The system reportedly optimizes math problems, system design, and probably your self-worth as a developer. It’s only a matter of time before it demands equity and opens a LinkedIn account titled “AI Technical Strategist, Self-Replicating.”


eToro Lists on Nasdaq, Now You Too Can Buy the Hype and Hold the Bag

Retail trading platform eToro hit the public markets this week, because what better time to IPO than during a meme coin resurgence and a market running on fumes and vibes?

With a $52/share price tag and plenty of bags to go around, eToro's IPO feels like a spiritual sequel to Robinhood’s chaotic Wall Street debut. Now retail investors have a new way to pretend they’re early adopters while quietly hemorrhaging cash.


Fyne Audio Drops New Speakers, Dares Your Wallet to Flinch

Fyne Audio rolled into Munich’s High-End show like a British butler with a subwoofer: classy, expensive, and likely to make your neighbor’s drywall file a noise complaint.

Their new F704SP speakers are loaded with top-tier components and enough audio jargon to make a Sennheiser rep blush. And because sonic purity apparently requires financial impurity, they’re priced like you just cashed out your Series A—assuming it was a good one.

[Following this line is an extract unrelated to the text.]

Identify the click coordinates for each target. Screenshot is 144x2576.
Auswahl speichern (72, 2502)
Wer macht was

Still Snarky, Still Doomed

This week proved, once again, that the tech industry is the gift that keeps on giving—as long as you're giving it your personal data, disposable income, or dignity. Whether it’s billion-dollar turf wars, AI tools judging your code, or virtual malls teaching tweens to impulse buy, the innovation train keeps chugging… straight into the absurd.